With regard to sales taxes in Allegheny County, the rates are below average. There’s a 6% state tax and a 1% county tax. Cities and towns in Allegheny County don’t have their own sales taxes. The 7% combined rate is tied for the 10th-best among NFL locations. (That means Steelers fans don’t pay too much sales tax when they buy their Terrible Towels!)
The area’s overall tax rating drops somewhat because of a high property tax rate in Allegheny County. In 2017, the rate was $1,948 per $100,000 in home value. That ranks 25th on our list.
17. Atlanta Falcons
A little over two years ago, the Atlanta Falcons were in the Super Bowl (blowing a big lead against the Patriots—but in the Super Bowl nonetheless). They’re still a good team, although they slipped last year, so it’s not crazy to think they could get back to the championship game. To do that, they probably need to bolster their defense, and that’s exactly what they might try to do during this year’s free agency period. With an average tax burden, free agents shouldn’t be scared away from the Dirty Birds. The state’s highest income tax rate is a modest 6%, and there are no additional county or city income taxes. For a player with a $4.5 million salary, that comes to about $268,940 in state income taxes. That’s the 17th-lowest in the league.
Sales tax rates are average, too. The state levies a 4% sales tax, and Hall County adds a 3% tax (the Falcons' practice facility is in Hall County). That’s it. The combined 7% rate in the county ties with five other places for 10th-best among all NFL locations.
Not surprisingly, Hall County property taxes are middle-of-the-road as well.

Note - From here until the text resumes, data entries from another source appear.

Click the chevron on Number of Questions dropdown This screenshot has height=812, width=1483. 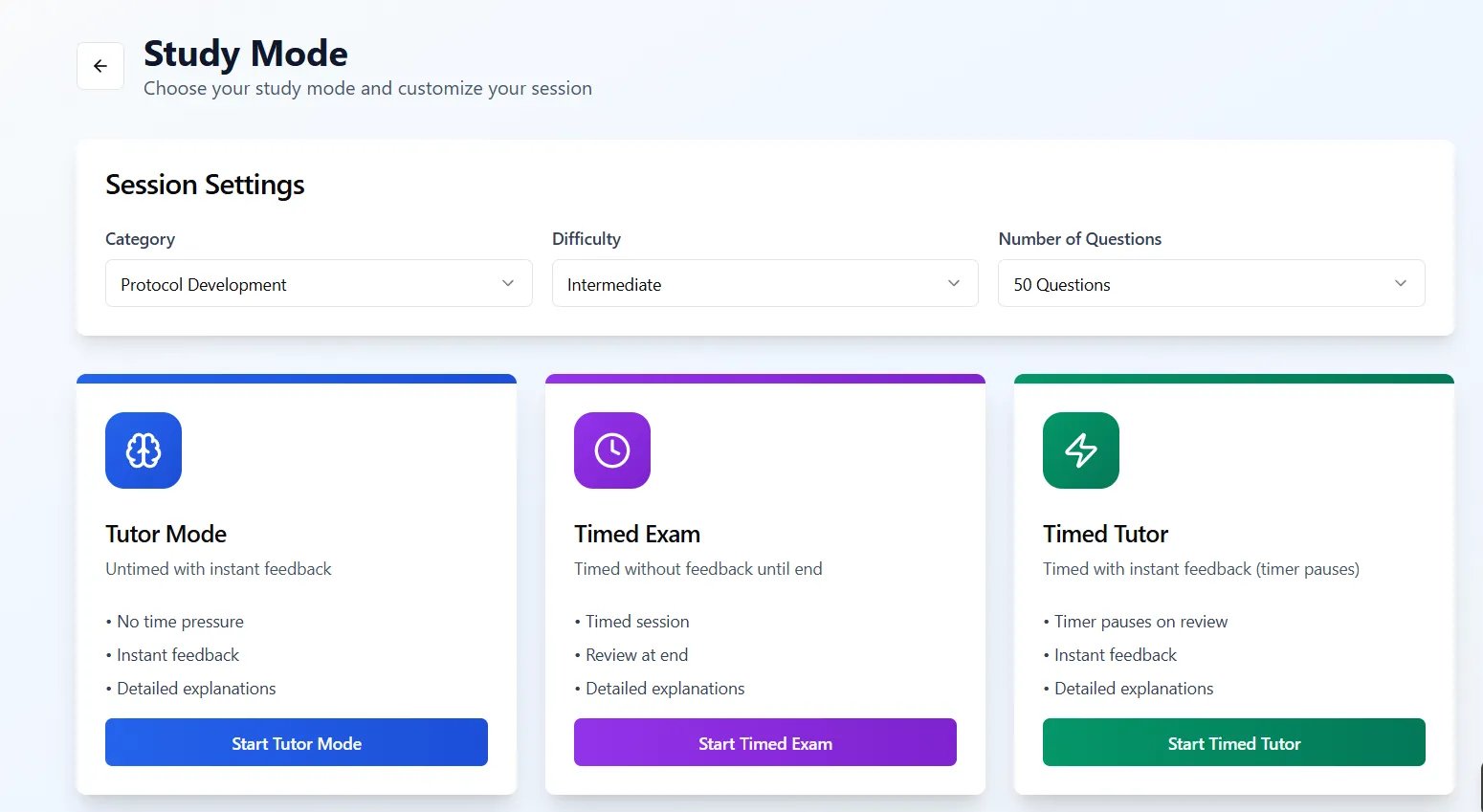click(x=1400, y=283)
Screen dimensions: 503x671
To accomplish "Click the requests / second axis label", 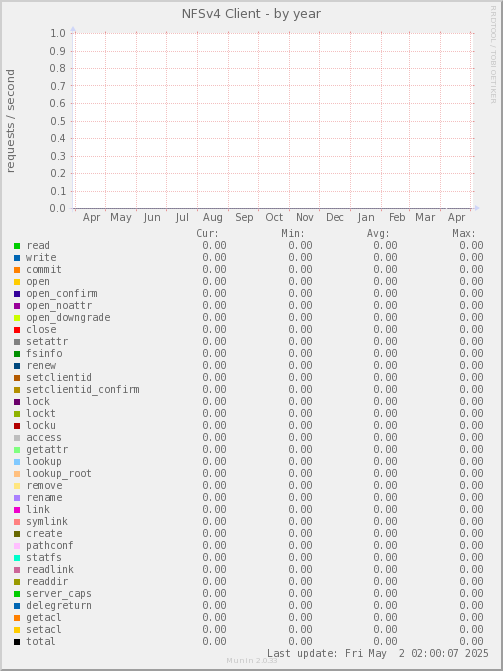I will tap(10, 121).
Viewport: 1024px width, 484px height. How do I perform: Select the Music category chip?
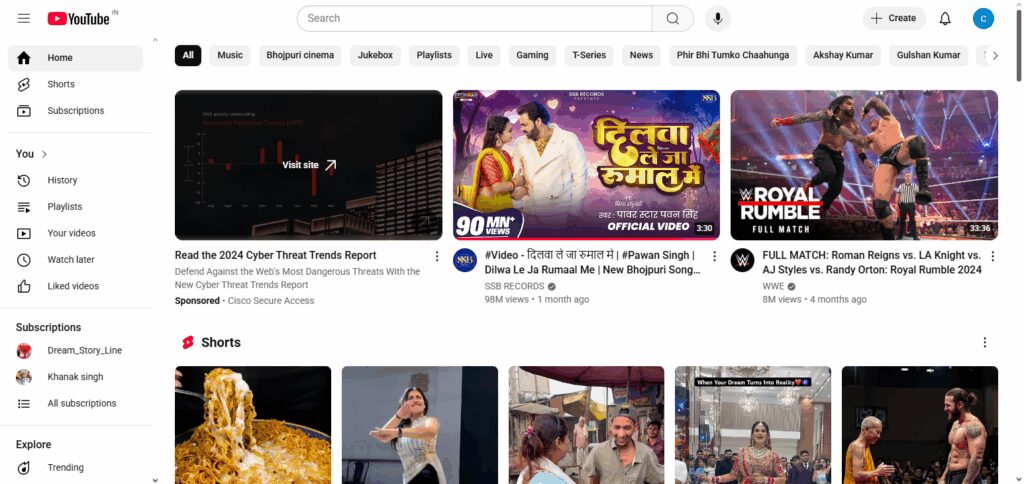(x=230, y=56)
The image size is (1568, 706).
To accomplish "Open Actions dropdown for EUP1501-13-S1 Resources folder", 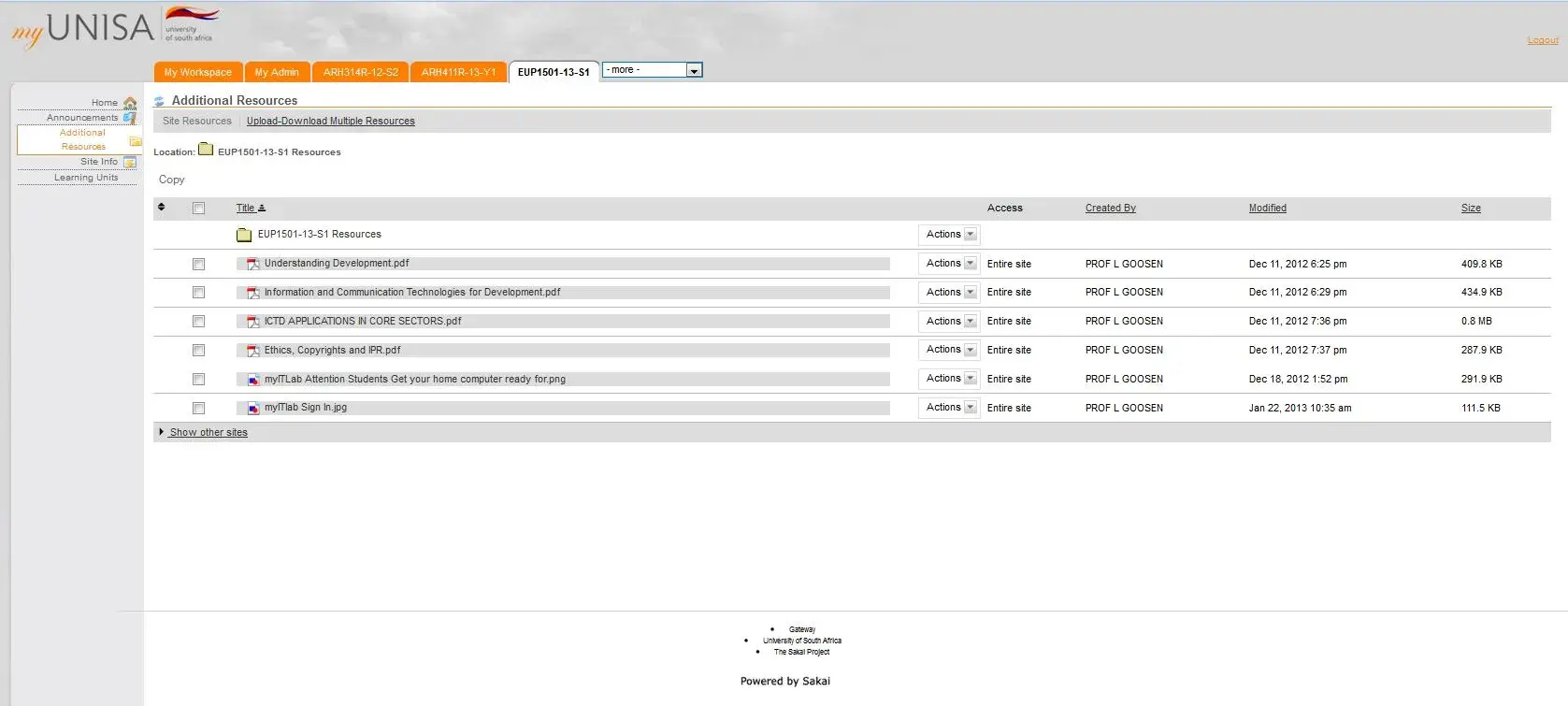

The 2017 average county rate was only $854 per $100,000 of property value. That’s tied with one other team location for the ninth-lowest on our list.
16. Washington Redskins
The Redskins knew they needed help at quarterback this year, so they just traded for Case Keenum before the free-agent market opened. Whether Keenum, or Colt McCoy, will lead the Redskins' offense in 2020 remains to be seen. (Alex Smith might be ready to play again by then or the team could draft a “quarterback of the future.”) But the ‘Skins need more than just a signal caller, so expect additional moves during the free-agency period. From a tax perspective, free agents looking to sign with the Redskins will see an average tax burden (which is appropriate, since the team has been average for so long). The team headquarters and practice facility are actually in Loudoun County, Virginia, and Virginia’s top income tax rate is a reasonable 5.75%. At that rate, the state income tax for a player making $4.5 million a year is about $258,040. That’s the 15th-lowest income tax burden out of the 32 NFL locations.
In Loudoun County, the combined sales tax rate is 6%. It’s made up of a 5.3% state tax and a 0.7% county tax. The county’s combined rate is tied with two other locations for the third-lowest on our list.
At $1,056 per $100,000 in home value, Loudoun County’s 2017 average property tax rate ranks 17th among all 32 NFL locations.
15. New Orleans Saints
Who Dat? Who Dat? Who Dat say dey gonna tax dem Saints?! Well, the State of Louisiana and Jefferson Parish are certainly going to tax New Orleans Saints players who live near the team’s practice fields—but at least they won’t tax too heavily, so it’s okay for free agents to sign with the team. Louisiana imposes a 6% income tax on its wealthiest residents. That comes to about $267,310 on a $4.5 million annual salary. This amount is the 16th-lowest out of the 32 NFL locations.
Sales taxes will hit new Saints players hard in Jefferson Parish, though. The state sales tax is 4.45%, and the parish tax is 4.75%. This combined rate—9.2%—is higher than the rate in all but three other NFL locations on our list.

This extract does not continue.